Greetings again Hal,

Thank you for posting your small amounts of code and results inline. Thanks for also including clear questions. Your "surface" still seems to add extra space, so, if you could trim that, you may get even more responses from others who are on the Tutor mailing list.

Now, on to your question.

fname = raw_input("Enter file name: ")
if len(fname) < 1 : fname = "mbox-short.txt"
fh = open(fname)
count = 0
for line in fh:
   if not line.startswith('From'): continue
   line2 = line.strip()
   line3 = line2.split()
   line4 = line3[1]
   addresses = set()
   addresses.add(line4)
   count = count + 1
   print addresses
print "There were", count, "lines in the file with From as the first word"

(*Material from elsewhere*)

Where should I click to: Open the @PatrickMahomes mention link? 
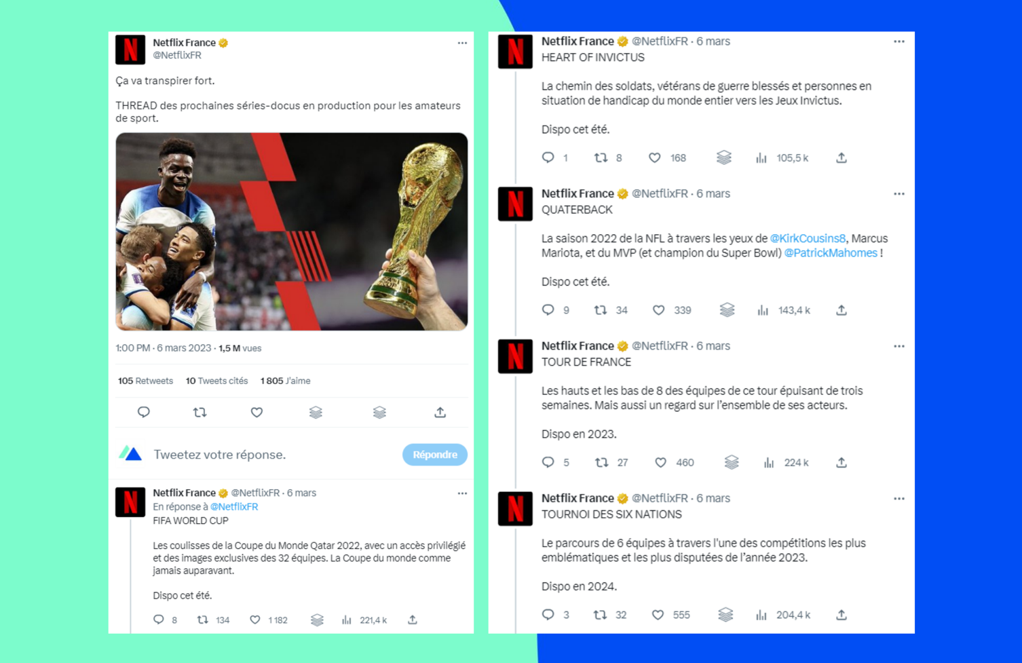point(831,253)
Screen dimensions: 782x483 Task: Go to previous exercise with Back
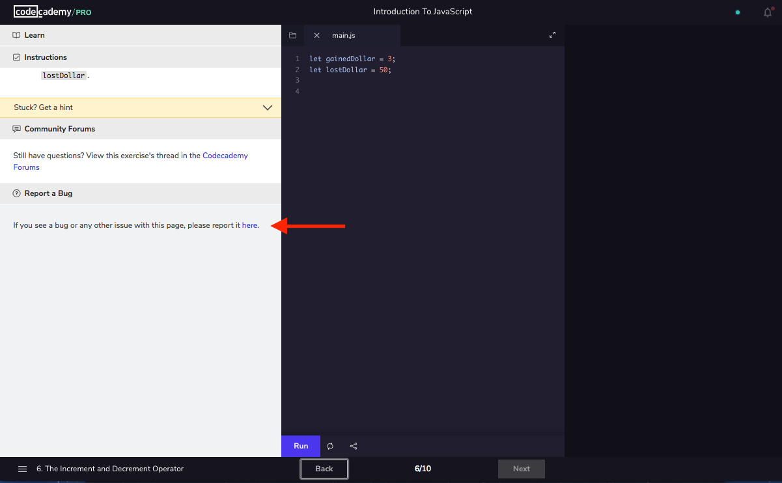click(324, 469)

The code produces the following out put:

In [15]: %run _8_5_v_13.py
Enter file name: mbox-short.txt
set(['stephen.marqu...@uct.ac.za'])

  [ ... snip ... ]

set(['c...@iupui.edu'])

Question no. 1: is there a build in function for set that parses the data for duplicates.

The problem is not with the data structure called set().

Your program is not bad at all.

I would suggest making two small changes to it.

I think I have seen a pattern in the samples of code you have been sending--this pattern is that you reuse the same variable inside a loop, and do not understand why you are not collecting (or accumulating) all of the results.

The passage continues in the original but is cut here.